In den hohen Erwartungen für 2025 spiegeln sich neue, vielversprechende Projekte wider. Den Dämpfer, den die Branche erhalten hat, der kommt von außen. Das Allgemeinumfeld der deutschen und europäischen Wirtschaft hat sich in den letzten Monaten noch einmal verändert. Die etwas gedämpften Erwartungen für 2024 befinden sich mit +13 Prozent Umsatzwachstum immer noch auf hohem Niveau.
In der Pandemie musste sich eine Reihe von Startups »schlafen legen«, wie Sie das einmal ausgedrückt haben. Hat sich die Situation inzwischen wieder verbessert?

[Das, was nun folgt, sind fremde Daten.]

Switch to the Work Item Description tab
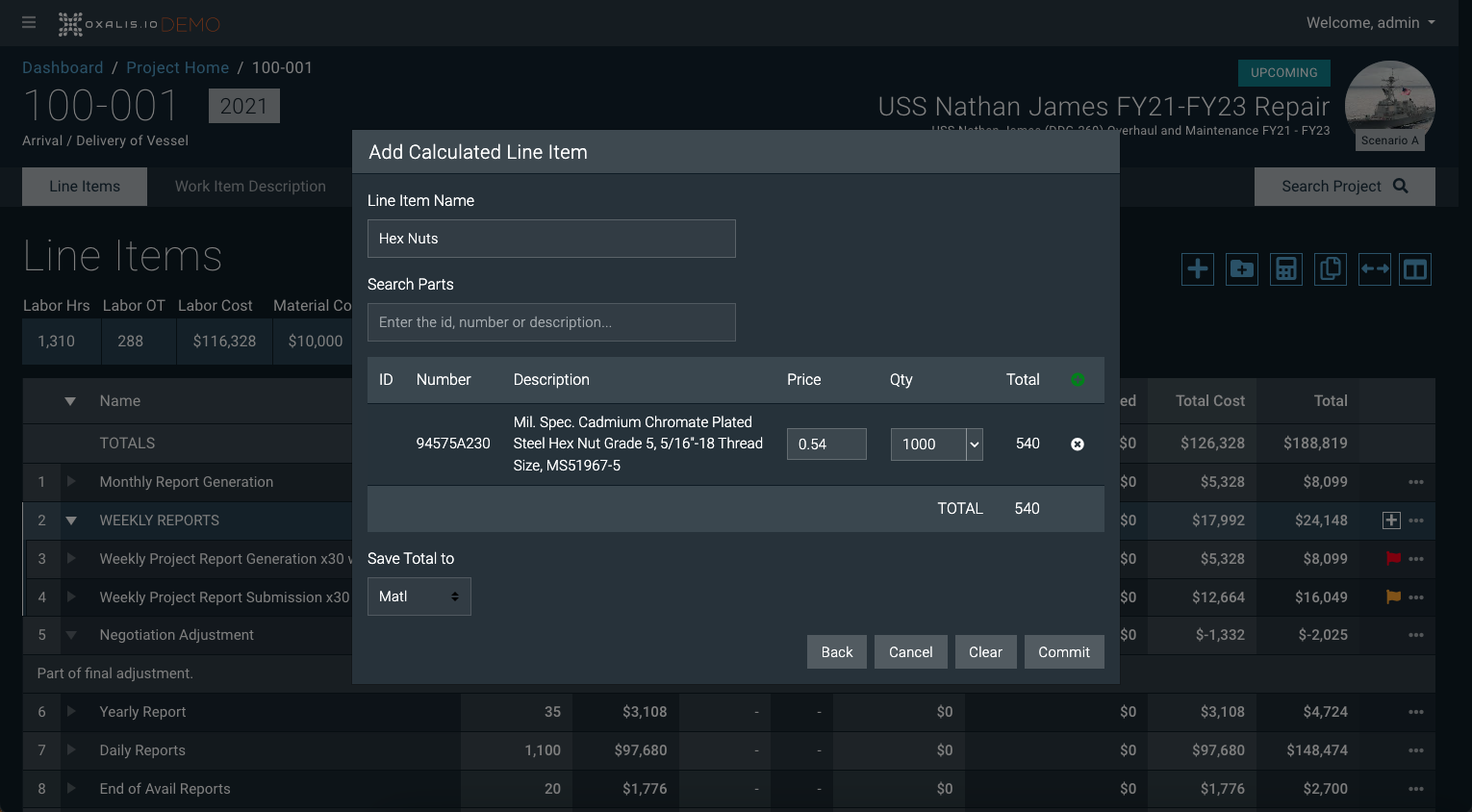The height and width of the screenshot is (812, 1472). coord(250,187)
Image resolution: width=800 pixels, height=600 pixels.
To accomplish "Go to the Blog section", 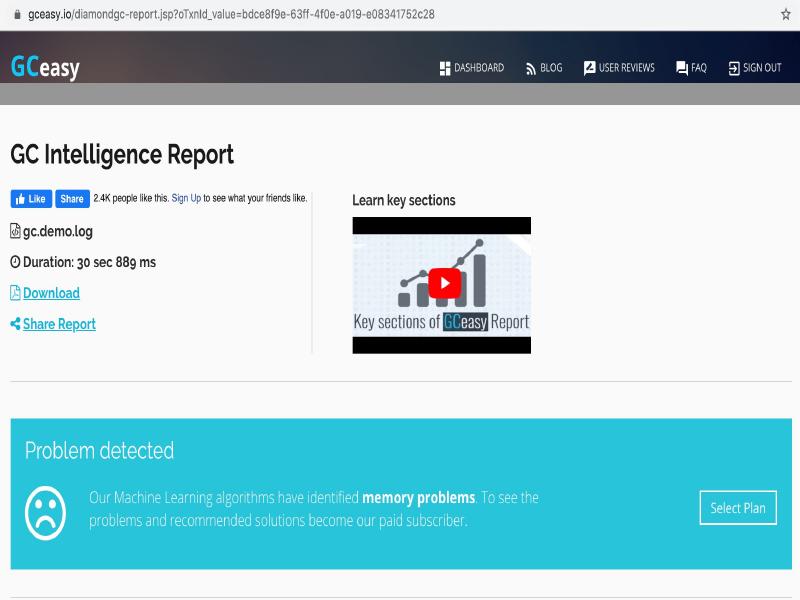I will click(x=544, y=68).
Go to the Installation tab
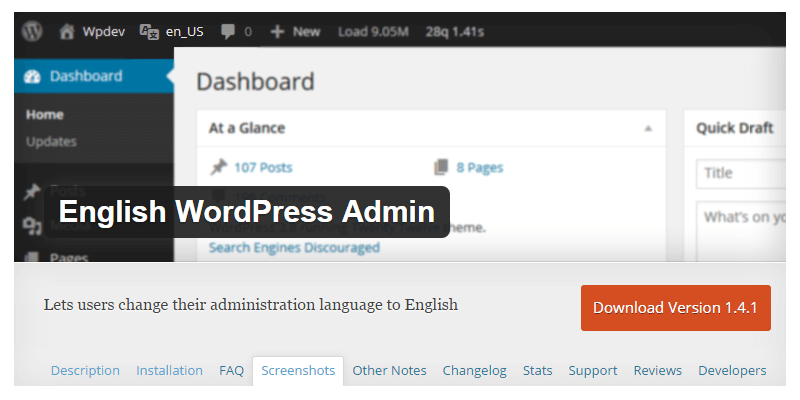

Ich will nichts beschönigen, die Situation ist immer noch schwierig. Aber das Interesse der Venture-Capital-Branche steigt. Wir haben dieses Mal beim Wettbewerb um die beste Startup-Idee nur fünf Startups präsentieren lassen – aber die waren in ihren Präsentationen so gut wie noch nie zuvor! Gleichzeitig nutzten insgesamt 13 Startups die Lopec, um sich mit Ausstellungsständen zu präsentieren. Wir bemühen uns, auf der Lopec eine Unterstützungsstruktur für Startups zu bieten, die Veranstaltungen zu einem Ort zu machen, an dem Business-Angels und VCs einfach präsent sein müssen! Und das wird von den Startups wahrgenommen und honoriert.